[Saved entries]
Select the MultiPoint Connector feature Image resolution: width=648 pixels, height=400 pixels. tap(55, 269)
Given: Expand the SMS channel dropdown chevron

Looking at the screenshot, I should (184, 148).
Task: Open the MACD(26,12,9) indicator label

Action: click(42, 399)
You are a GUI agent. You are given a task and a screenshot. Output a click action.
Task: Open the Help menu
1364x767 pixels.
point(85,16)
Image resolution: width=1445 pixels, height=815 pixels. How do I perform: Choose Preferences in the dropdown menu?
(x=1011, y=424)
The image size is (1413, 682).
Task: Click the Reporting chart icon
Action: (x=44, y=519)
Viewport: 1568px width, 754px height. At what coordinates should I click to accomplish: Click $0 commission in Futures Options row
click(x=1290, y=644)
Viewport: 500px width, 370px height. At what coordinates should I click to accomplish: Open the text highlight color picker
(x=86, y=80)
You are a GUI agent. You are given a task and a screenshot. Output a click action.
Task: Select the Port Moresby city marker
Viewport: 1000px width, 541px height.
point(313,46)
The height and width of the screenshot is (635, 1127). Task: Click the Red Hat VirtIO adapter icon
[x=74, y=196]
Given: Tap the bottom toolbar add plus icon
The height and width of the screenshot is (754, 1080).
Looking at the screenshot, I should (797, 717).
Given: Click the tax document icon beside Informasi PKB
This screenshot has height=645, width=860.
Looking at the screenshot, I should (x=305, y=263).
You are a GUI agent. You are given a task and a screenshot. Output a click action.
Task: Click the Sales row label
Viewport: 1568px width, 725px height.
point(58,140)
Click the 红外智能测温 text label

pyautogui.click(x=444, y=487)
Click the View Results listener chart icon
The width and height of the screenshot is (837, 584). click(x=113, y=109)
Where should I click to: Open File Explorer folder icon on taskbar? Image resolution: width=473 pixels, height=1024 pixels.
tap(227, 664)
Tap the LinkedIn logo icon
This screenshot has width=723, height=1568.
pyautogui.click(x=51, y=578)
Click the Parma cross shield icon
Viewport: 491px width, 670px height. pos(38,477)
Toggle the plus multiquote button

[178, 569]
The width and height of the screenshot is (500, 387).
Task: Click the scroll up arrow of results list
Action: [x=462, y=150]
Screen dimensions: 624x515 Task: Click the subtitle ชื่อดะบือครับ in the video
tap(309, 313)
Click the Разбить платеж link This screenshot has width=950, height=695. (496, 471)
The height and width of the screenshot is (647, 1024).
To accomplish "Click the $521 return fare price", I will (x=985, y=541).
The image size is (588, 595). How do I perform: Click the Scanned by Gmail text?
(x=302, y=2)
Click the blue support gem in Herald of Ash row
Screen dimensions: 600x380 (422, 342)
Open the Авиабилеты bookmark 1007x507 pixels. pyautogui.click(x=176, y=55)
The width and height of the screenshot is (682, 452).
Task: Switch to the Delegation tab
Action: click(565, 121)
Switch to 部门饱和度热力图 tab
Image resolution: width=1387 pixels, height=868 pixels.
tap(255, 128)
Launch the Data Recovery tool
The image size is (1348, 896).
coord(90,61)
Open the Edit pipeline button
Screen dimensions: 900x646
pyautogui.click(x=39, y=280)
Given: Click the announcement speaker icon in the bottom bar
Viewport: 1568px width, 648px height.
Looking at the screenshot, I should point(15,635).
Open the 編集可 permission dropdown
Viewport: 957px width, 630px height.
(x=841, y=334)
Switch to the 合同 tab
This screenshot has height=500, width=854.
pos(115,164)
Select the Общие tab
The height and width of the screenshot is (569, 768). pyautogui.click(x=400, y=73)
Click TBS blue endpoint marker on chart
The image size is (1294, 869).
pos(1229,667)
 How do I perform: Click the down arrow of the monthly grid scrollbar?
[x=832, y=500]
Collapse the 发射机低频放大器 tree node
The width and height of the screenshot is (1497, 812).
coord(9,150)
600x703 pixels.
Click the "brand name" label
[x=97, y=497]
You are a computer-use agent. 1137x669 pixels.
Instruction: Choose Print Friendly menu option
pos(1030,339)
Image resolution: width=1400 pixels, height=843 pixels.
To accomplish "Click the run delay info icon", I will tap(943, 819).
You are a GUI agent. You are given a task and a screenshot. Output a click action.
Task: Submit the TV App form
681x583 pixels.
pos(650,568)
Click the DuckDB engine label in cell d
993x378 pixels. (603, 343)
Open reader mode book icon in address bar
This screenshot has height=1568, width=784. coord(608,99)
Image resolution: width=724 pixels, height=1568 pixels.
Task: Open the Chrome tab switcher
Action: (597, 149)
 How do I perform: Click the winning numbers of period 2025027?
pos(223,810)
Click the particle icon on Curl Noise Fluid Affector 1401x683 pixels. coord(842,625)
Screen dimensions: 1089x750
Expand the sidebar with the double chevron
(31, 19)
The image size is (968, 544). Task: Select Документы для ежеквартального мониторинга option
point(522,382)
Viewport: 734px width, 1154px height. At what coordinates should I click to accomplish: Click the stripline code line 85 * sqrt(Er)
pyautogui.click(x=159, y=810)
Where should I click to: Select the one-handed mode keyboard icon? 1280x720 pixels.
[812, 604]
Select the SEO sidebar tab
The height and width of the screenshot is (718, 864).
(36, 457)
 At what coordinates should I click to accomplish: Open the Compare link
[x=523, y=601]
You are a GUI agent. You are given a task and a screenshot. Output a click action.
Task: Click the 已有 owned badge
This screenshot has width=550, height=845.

**Assignment:** Nothing in the records may change; write them out again in full.

**The answer:**
Select the MultiPoint Connector feature Image resolution: width=648 pixels, height=400 pixels. tap(55, 269)
Given: Expand the SMS channel dropdown chevron

Looking at the screenshot, I should (184, 148).
Task: Open the MACD(26,12,9) indicator label

Action: click(42, 399)
You are a GUI agent. You are given a task and a screenshot. Output a click action.
Task: Open the Help menu
1364x767 pixels.
point(85,16)
Image resolution: width=1445 pixels, height=815 pixels. How do I perform: Choose Preferences in the dropdown menu?
(x=1011, y=424)
The image size is (1413, 682).
Task: Click the Reporting chart icon
Action: (x=44, y=519)
Viewport: 1568px width, 754px height. At what coordinates should I click to accomplish: Click $0 commission in Futures Options row
click(x=1290, y=644)
Viewport: 500px width, 370px height. At what coordinates should I click to accomplish: Open the text highlight color picker
(x=86, y=80)
You are a GUI agent. You are given a task and a screenshot. Output a click action.
Task: Select the Port Moresby city marker
Viewport: 1000px width, 541px height.
point(313,46)
The height and width of the screenshot is (635, 1127). Task: Click the Red Hat VirtIO adapter icon
[x=74, y=196]
Given: Tap the bottom toolbar add plus icon
The height and width of the screenshot is (754, 1080).
Looking at the screenshot, I should (797, 717).
Given: Click the tax document icon beside Informasi PKB
This screenshot has height=645, width=860.
Looking at the screenshot, I should (x=305, y=263).
You are a GUI agent. You are given a task and a screenshot. Output a click action.
Task: Click the Sales row label
Viewport: 1568px width, 725px height.
point(58,140)
Click the 红外智能测温 text label

pyautogui.click(x=444, y=487)
Click the View Results listener chart icon
The width and height of the screenshot is (837, 584). click(x=113, y=109)
Where should I click to: Open File Explorer folder icon on taskbar? Image resolution: width=473 pixels, height=1024 pixels.
tap(227, 664)
Tap the LinkedIn logo icon
This screenshot has width=723, height=1568.
pyautogui.click(x=51, y=578)
Click the Parma cross shield icon
Viewport: 491px width, 670px height. pos(38,477)
Toggle the plus multiquote button

[178, 569]
The width and height of the screenshot is (500, 387).
Task: Click the scroll up arrow of results list
Action: [x=462, y=150]
Screen dimensions: 624x515 Task: Click the subtitle ชื่อดะบือครับ in the video
tap(309, 313)
Click the Разбить платеж link This screenshot has width=950, height=695. (496, 471)
The height and width of the screenshot is (647, 1024).
To accomplish "Click the $521 return fare price", I will (x=985, y=541).
The image size is (588, 595). How do I perform: Click the Scanned by Gmail text?
(x=302, y=2)
Click the blue support gem in Herald of Ash row
Screen dimensions: 600x380 (422, 342)
Open the Авиабилеты bookmark 1007x507 pixels. pyautogui.click(x=176, y=55)
The width and height of the screenshot is (682, 452).
Task: Switch to the Delegation tab
Action: click(565, 121)
Switch to 部门饱和度热力图 tab
Image resolution: width=1387 pixels, height=868 pixels.
tap(255, 128)
Launch the Data Recovery tool
The image size is (1348, 896).
coord(90,61)
Open the Edit pipeline button
Screen dimensions: 900x646
pyautogui.click(x=39, y=280)
Given: Click the announcement speaker icon in the bottom bar
Viewport: 1568px width, 648px height.
Looking at the screenshot, I should point(15,635).
Open the 編集可 permission dropdown
Viewport: 957px width, 630px height.
(x=841, y=334)
Switch to the 合同 tab
This screenshot has height=500, width=854.
pos(115,164)
Select the Общие tab
The height and width of the screenshot is (569, 768). pyautogui.click(x=400, y=73)
Click TBS blue endpoint marker on chart
The image size is (1294, 869).
pos(1229,667)
 How do I perform: Click the down arrow of the monthly grid scrollbar?
[x=832, y=500]
Collapse the 发射机低频放大器 tree node
The width and height of the screenshot is (1497, 812).
coord(9,150)
600x703 pixels.
Click the "brand name" label
[x=97, y=497]
You are a computer-use agent. 1137x669 pixels.
Instruction: Choose Print Friendly menu option
pos(1030,339)
Image resolution: width=1400 pixels, height=843 pixels.
To accomplish "Click the run delay info icon", I will tap(943, 819).
You are a GUI agent. You are given a task and a screenshot. Output a click action.
Task: Submit the TV App form
681x583 pixels.
pos(650,568)
Click the DuckDB engine label in cell d
993x378 pixels. (603, 343)
Open reader mode book icon in address bar
This screenshot has height=1568, width=784. coord(608,99)
Image resolution: width=724 pixels, height=1568 pixels.
Task: Open the Chrome tab switcher
Action: (597, 149)
 How do I perform: Click the winning numbers of period 2025027?
pos(223,810)
Click the particle icon on Curl Noise Fluid Affector 1401x683 pixels. coord(842,625)
Screen dimensions: 1089x750
Expand the sidebar with the double chevron
(31, 19)
The image size is (968, 544). Task: Select Документы для ежеквартального мониторинга option
point(522,382)
Viewport: 734px width, 1154px height. At what coordinates should I click to accomplish: Click the stripline code line 85 * sqrt(Er)
pyautogui.click(x=159, y=810)
Where should I click to: Select the one-handed mode keyboard icon? 1280x720 pixels.
[812, 604]
Select the SEO sidebar tab
The height and width of the screenshot is (718, 864).
(36, 457)
 At what coordinates should I click to accomplish: Open the Compare link
[x=523, y=601]
You are a GUI agent. You are given a task and a screenshot. Output a click action.
Task: Click the 已有 owned badge
This screenshot has width=550, height=845.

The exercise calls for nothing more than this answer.